> SELECTED TEXT
[start]
I agree, but the patent will usually remain the same wheat, whether it be red,spring,winter,etc.
With pizza, I personally like to move down the protien scale, starting high(+pro) replacing on down(-pro). I find it much easier to find the consistancy I want especially in pizza, my dough is really slack but I need the protien.
Wasn't contradicting, just trying to add.
BTW apprenticing overseas high gluten was mostly called high protien.


----------



## travisbickle (Mar 13, 2006)

Pannini...sorry for getting my guns on. I thought you were jerking me around. Today was my day off, but I went in and made a times 3 batch using AP and then brought a tray of the dough upstairs and and baked pies for all of the staff just to see where I was. I think I killed my yeast Satuday and that's why I had trouble. Today, the fresh dough was beautiful! I still would like learn more about flours. Any thoughts?


----------



## free rider (May 23, 2006)

If I remember correctly, I learned a lot about flour from a book called "On Food and Cooking" by McGee. I've done a lot of experimenting over the years and have found a good selection at my local Whole Foods. I wish I could remember the brand, but there is one brand that has many different kinds that I always like. It's got blue and white packaging.
[end]
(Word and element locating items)
[start]
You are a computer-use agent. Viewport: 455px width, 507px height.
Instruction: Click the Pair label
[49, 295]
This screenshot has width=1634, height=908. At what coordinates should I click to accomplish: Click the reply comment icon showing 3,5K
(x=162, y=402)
[end]
> TASKS TO CARRY OUT
**A.** Using the forum thread on flour, say whether each statement agrees with it. Give yes or no and quote the words that decide it.
(i) travisbickle used AP flour to make a triple batch of dough on a day off.
(ii) free rider remembers the brand of flour bought at Whole Foods.
(iii) travisbickle's fresh dough turned out poorly again.
**B.** Resume the forum thread on flour after its last sentence, in the same casual voice.

> EXPECTED RESPONSES
**A.**
(i) Yes: "Today was my day off, but I went in and made a times 3 batch using AP"
(ii) No: "I wish I could remember the brand"
(iii) No: "Today, the fresh dough was beautiful!"

**B.**
----------



## cakerookie (Sep 10, 2005)

Free Riders suggestion is a great one Tbickle. The book is chock full of information on all things food science if you work in the kitchen at home or professional check the book out its GREAT! Sorry I am a big fan of Mr Mcgees.

Best Regards Cakerookie...


----------



## castironchef (Oct 10, 2005)

As if there's someone who knows food who isn't!


----------



## cakerookie (Sep 10, 2005)

I don't know CC I have spoken to some who did'nt know who he was what he wrote. I guess it depends on what circle your in.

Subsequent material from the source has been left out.